According to a new National Safety Council survey report, 43% of Americans say they do not get enough sleep to mitigate critical risks that can jeopardize safety at work and on the roads, including the ability to think clearly, make informed decisions, and be productive.
Eighty-one percent of the probability-based survey respondents have jobs that are at high risk for fatigue—positions that require sustained attention or are physically or cognitively demanding, such as driving a vehicle or working at a construction site.
Fatigue in the Workplace: Causes & Consequences of Employee Fatigue found 97% of Americans say they have at least one of the leading nine risk factors for fatigue, which include working at night or in the early morning, working long shifts without regular breaks, working more than 50 hours each week, and enduring long commutes.
Seventy-six percent of Americans say they feel tired at work, 53% feel less productive, and 44% have trouble focusing. Fatigued employees are more likely to make safety critical errors that could lead to injury.
"These findings are a literal wake-up call: When we're tired, we can put ourselves and others at risk," says Deborah A.P. Hersman, president and CEO of the National Safety Council.
A person who loses two hours of sleep may be as impaired as someone who has consumed up to three beers.
Fatigue impacts most Americans and, in turn, every workforce, too often resulting in disaster.
A person who loses two hours of sleep from a normal eight-hour sleep schedule may be as impaired as someone who has consumed up to three beers.

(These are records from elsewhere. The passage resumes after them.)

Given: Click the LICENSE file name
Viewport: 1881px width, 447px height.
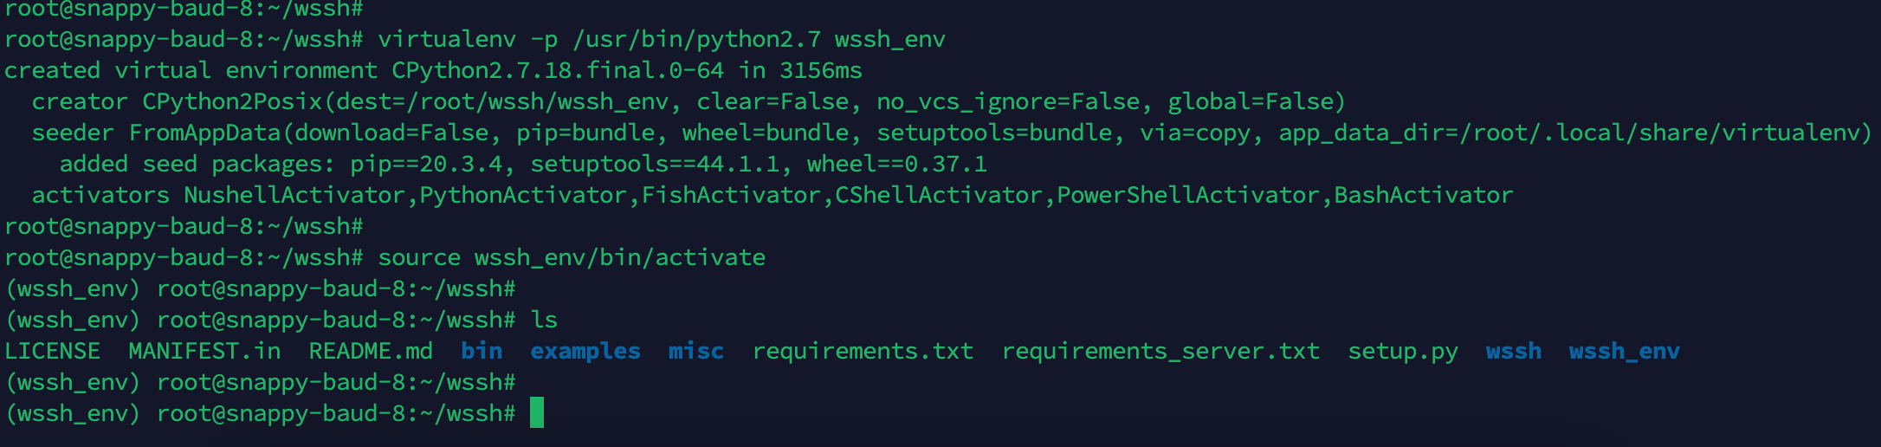Looking at the screenshot, I should pyautogui.click(x=53, y=351).
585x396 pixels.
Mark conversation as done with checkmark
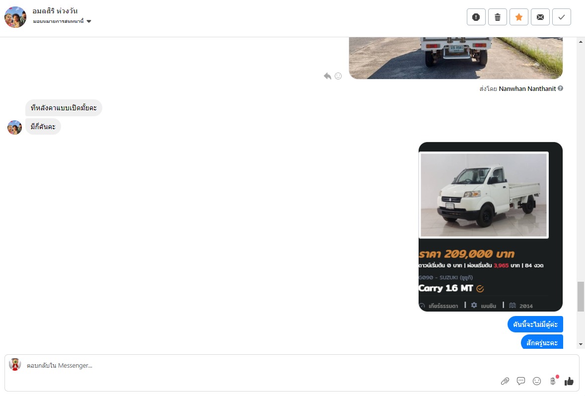click(x=562, y=17)
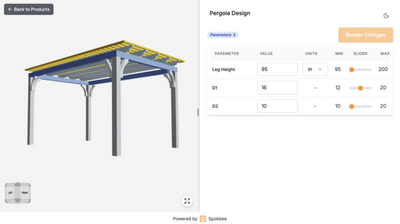Image resolution: width=400 pixels, height=224 pixels.
Task: Select the FRONT face of the view cube
Action: point(25,193)
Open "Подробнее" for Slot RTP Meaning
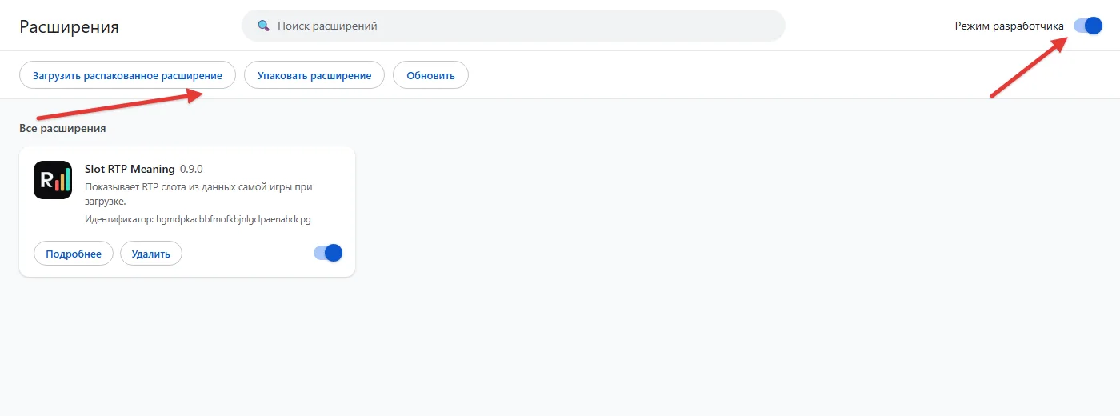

An estimated 13% of workplace injuries could be attributed to fatigue, and 21% of all fatal car crashes—6,400 deaths each year—are attributed to a drowsy driver.
The survey also found:
- 41% work high-risk hours, at least occasionally.
- 39% have trouble remembering things at work because of fatigue.

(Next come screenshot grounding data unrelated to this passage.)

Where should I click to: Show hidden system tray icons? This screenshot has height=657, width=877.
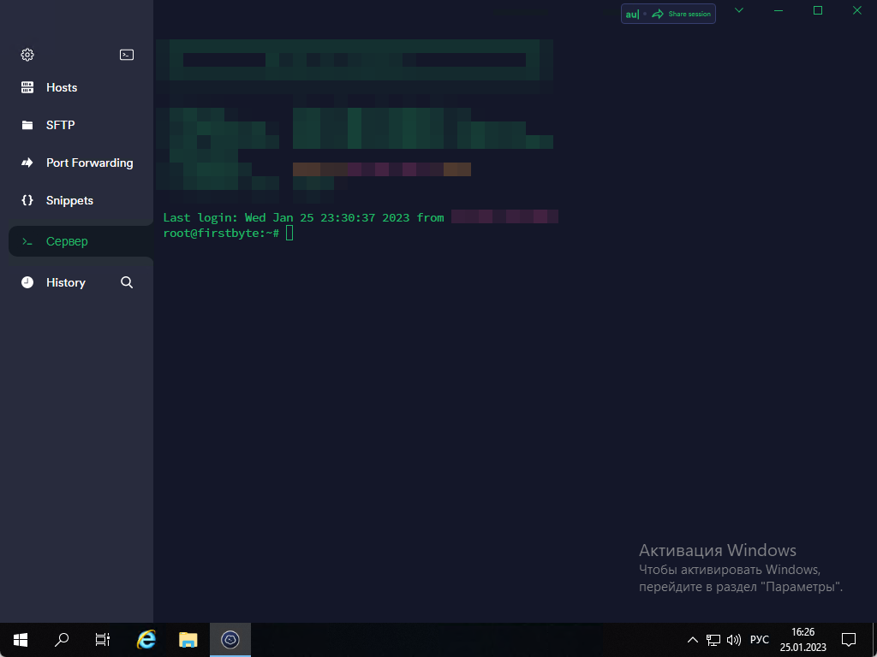[x=693, y=640]
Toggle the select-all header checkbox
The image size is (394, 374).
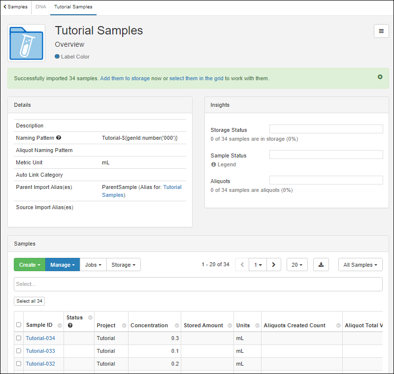[x=19, y=325]
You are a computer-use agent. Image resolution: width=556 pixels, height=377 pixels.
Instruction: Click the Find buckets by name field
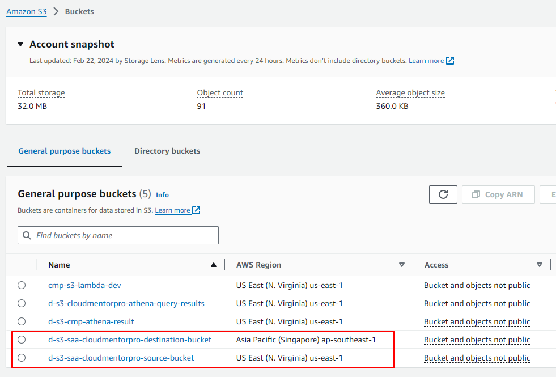(x=125, y=235)
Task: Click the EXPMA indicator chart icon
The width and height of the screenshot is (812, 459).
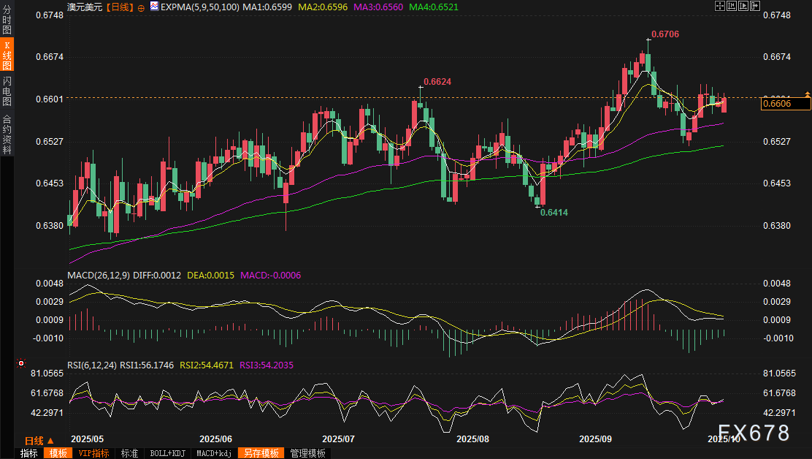Action: coord(154,6)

- 31% commute 30 minutes or more, which exacerbates the chances of falling asleep behind the wheel.
- 27% have trouble making decisions because of fatigue.
- 10% do not get regular rest breaks.
The number of Americans with fatigue risk factors varies with geographical location. According to the NSC survey, the South has the highest mean number of risk factors at 3.21, while the Midwest has the lowest with 2.94.